A poly(oxanorbornene)-based polyzwitterion with primary ammonium and carboxylate groups (PZI) has been reported previously as the first simultaneously antimicrobial and protein-repellent polyzwitterion. Here, additional physical and biological properties of three poly(oxanorbornene)-based polyzwitterions with different functional groups (PZI, the polycarboxybetaine PCB, and the polysulfobetaine PSB) are compared to understand the molecular origins of this unusual bioactivity. Additionally, the three polyzwitterions and the antimicrobial, polycationic SMAMP are exposed to proteins, bacteria suspensions, human plasma and serum. These interactions are investigated by surface plasmon resonance spectroscopy. In protein adhesion studies, neither fibrinogen nor lysozyme adhere irreversibly to PZI, yet reversible interaction with lysozyme is observed at pH 7 and 8. In the presence of bivalent cations, reversible fibrinogen adhesion on PZI and PSB is observed, but not on PCB. This might explain why mammalian cells grow on PZI and PSB, but not on PCB. PZI does not show human plasma adhesion, while PCB and PSB have 0.27 and 0.48 ng mm-2 adhered plasma, and SMAMP even 6.3 ng mm-2. Both PZI and SMAMP show strong serum adhesion, while no serum adhered to PCB, and only little to PSB. This could be related to the pH difference between serum and plasma, to which the pH-responsive primary ammonium groups are susceptible, while the permanently charged NR4 + groups are unaffected. Both PZI and PCB showed none or only little bacterial adhesion. PCB is also intrinsically antimicrobial against E. coli and S. aureus bacteria and thus is also simultaneously protein-repellent and antimicrobially active. Thus, while the carboxylate groups of PZI and PCB seems to be a prerequisite for the dual antimicrobial activity and protein-repellency, the pH-responsiveness of the primary ammonium group seems to make the PZI molecule vulnerable for protein adhesion in fluids that are slightly out of the physiological range.

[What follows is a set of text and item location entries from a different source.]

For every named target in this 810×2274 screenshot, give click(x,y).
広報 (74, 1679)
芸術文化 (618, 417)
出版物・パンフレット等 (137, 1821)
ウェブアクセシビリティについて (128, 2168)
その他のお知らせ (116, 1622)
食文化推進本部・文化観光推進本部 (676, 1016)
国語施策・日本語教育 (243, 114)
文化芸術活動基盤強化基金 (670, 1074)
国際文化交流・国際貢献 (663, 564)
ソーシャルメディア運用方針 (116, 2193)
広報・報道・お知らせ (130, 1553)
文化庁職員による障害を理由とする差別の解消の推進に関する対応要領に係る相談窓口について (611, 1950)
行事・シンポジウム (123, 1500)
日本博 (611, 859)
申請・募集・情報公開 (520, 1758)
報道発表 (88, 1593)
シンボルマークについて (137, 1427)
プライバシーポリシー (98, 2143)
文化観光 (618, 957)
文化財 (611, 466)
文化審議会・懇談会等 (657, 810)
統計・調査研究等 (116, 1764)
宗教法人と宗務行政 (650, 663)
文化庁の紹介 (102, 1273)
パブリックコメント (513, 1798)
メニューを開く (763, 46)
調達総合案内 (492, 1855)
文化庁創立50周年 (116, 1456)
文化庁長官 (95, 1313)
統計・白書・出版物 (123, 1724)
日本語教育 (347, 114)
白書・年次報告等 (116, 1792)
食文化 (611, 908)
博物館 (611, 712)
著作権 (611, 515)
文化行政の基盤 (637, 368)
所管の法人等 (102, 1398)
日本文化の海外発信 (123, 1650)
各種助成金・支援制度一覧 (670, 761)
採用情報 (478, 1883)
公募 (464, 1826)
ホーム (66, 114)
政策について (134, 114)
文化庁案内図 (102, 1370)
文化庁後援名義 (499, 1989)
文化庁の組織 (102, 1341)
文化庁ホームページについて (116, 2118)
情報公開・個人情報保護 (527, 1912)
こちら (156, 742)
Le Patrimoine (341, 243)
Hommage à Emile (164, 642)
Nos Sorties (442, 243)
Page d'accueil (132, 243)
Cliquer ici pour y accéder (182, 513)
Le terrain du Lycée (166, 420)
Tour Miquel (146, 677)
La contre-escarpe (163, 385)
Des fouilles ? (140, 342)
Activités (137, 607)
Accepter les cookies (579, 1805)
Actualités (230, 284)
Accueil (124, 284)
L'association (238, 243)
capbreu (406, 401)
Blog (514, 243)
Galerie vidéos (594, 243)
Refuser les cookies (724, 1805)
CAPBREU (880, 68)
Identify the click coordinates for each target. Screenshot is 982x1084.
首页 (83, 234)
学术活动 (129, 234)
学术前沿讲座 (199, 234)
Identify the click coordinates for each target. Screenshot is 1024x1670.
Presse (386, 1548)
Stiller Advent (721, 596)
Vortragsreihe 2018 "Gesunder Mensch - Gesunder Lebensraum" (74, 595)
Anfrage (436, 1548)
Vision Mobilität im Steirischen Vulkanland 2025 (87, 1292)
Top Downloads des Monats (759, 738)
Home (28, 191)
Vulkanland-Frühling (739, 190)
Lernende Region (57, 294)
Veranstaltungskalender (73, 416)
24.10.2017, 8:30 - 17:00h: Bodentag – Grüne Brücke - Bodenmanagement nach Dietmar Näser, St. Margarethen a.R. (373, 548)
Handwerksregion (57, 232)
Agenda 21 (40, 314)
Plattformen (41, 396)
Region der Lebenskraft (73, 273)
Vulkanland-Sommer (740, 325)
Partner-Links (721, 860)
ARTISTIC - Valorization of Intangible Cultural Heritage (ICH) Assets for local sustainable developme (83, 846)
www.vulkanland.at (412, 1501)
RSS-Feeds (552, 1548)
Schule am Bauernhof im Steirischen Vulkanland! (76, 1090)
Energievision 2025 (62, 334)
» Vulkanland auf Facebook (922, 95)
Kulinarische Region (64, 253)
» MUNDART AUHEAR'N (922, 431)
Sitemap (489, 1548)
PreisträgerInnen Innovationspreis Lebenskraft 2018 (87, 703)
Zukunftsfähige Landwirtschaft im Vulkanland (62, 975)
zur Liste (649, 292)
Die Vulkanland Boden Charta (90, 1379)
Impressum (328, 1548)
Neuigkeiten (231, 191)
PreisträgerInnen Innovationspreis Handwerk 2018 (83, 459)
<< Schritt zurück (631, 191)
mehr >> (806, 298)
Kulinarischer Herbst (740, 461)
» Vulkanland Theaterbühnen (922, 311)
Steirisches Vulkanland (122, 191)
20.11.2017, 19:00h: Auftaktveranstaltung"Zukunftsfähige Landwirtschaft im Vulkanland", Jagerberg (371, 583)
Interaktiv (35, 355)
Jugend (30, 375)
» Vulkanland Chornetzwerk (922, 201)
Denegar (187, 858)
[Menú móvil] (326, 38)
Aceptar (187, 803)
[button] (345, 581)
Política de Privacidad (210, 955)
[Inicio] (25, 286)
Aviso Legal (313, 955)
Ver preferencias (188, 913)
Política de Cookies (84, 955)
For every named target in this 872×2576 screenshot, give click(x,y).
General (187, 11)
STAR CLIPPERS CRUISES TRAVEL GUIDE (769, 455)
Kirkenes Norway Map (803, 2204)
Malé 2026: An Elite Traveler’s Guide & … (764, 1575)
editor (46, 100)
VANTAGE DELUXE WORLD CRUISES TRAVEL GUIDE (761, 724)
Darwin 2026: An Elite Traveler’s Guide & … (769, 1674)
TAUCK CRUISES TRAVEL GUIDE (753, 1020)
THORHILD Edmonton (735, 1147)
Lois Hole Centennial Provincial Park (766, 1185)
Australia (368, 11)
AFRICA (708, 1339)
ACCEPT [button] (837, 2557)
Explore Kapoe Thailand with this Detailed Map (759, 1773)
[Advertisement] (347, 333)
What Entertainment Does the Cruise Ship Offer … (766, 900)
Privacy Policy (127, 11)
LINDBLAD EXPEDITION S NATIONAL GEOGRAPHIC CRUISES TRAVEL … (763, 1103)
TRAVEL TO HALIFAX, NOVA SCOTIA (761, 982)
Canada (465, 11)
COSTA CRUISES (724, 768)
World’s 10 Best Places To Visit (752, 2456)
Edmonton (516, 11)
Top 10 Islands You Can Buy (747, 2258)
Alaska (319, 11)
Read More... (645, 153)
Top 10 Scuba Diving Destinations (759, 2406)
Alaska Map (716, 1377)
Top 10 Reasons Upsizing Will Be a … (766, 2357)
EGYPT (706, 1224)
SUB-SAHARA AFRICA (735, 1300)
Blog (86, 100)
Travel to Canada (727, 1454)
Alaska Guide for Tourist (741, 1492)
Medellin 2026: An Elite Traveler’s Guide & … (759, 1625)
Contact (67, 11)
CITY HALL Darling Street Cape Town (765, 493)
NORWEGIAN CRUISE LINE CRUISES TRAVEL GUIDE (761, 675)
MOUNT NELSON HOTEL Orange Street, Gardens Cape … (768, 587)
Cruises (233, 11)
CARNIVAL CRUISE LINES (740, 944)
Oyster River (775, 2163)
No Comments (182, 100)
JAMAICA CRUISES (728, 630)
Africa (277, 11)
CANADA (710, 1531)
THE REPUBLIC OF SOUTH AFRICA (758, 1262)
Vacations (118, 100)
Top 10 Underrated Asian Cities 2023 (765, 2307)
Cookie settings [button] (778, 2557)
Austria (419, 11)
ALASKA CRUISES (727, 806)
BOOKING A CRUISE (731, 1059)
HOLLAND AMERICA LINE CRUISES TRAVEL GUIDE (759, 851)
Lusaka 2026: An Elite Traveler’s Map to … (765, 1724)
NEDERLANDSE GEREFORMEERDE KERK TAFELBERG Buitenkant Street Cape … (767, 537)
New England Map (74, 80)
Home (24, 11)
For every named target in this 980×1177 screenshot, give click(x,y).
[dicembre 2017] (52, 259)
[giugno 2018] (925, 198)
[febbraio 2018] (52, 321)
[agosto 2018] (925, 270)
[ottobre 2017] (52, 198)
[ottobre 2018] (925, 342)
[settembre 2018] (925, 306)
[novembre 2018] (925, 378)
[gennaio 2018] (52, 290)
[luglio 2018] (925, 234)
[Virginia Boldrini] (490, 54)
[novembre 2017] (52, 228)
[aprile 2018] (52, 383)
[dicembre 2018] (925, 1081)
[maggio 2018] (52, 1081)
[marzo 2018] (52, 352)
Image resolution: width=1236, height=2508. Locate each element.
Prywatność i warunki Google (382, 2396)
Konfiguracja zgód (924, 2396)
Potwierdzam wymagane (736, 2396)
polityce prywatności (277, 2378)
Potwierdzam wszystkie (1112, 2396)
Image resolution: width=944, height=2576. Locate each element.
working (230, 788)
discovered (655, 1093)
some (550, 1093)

A Simultaneously Antimicrobial, Protein-Repellent, and Cell-Compatible Polyzwitterion Network.

A simultaneously antimicrobial, protein-repellent, and cell-compatible surface-attached polymer network is reported, which reduces the growth of bacterial biofilms on surfaces through its multifunctionality. The coating was made from a poly(oxonorbornene)-based zwitterion (PZI), which was surface-attached and cross-linked in one step by simultaneous UV-activated CH insertion and thiol-ene reaction. The process was applicable to both laboratory surfaces like silicon, glass, and gold and real-life surfaces like polyurethane foam wound dressings. The chemical structure and physical properties of the PZI surface and the two reference surfaces SMAMP ("synthetic mimic of an antimicrobial peptide"), an antimicrobial but protein-adhesive polymer coating, and PSB (poly(sulfobetaine)), a protein-repellent but not antimicrobial polyzwitterion coating were characterized by Fourier transform infrared spectroscopy, ellipsometry, contact angle measurements, photoelectron spectroscopy, swellability measurements (using surface plasmon resonance spectroscopy, SPR), zeta potential measurements, and atomic force microscopy. The time-dependent antimicrobial activity assay (time-kill assay) confirmed the high antimicrobial activity of the PZI; SPR was used to demonstrate that it was also highly protein-repellent. Biofilm formation studies showed that the material effectively reduced the growth of Escherichia coli and Staphylococcus aureus biofilms. Additionally, it was shown that the PZI was highly compatible with immortalized human mucosal gingiva keratinocytes and human red blood cells using the Alamar Blue assay, the live-dead stain, and the hemolysis assay. PZI thus may be an attractive coating for biomedical applications, particularly for the fight against bacterial biofilms on medical devices and in other applications.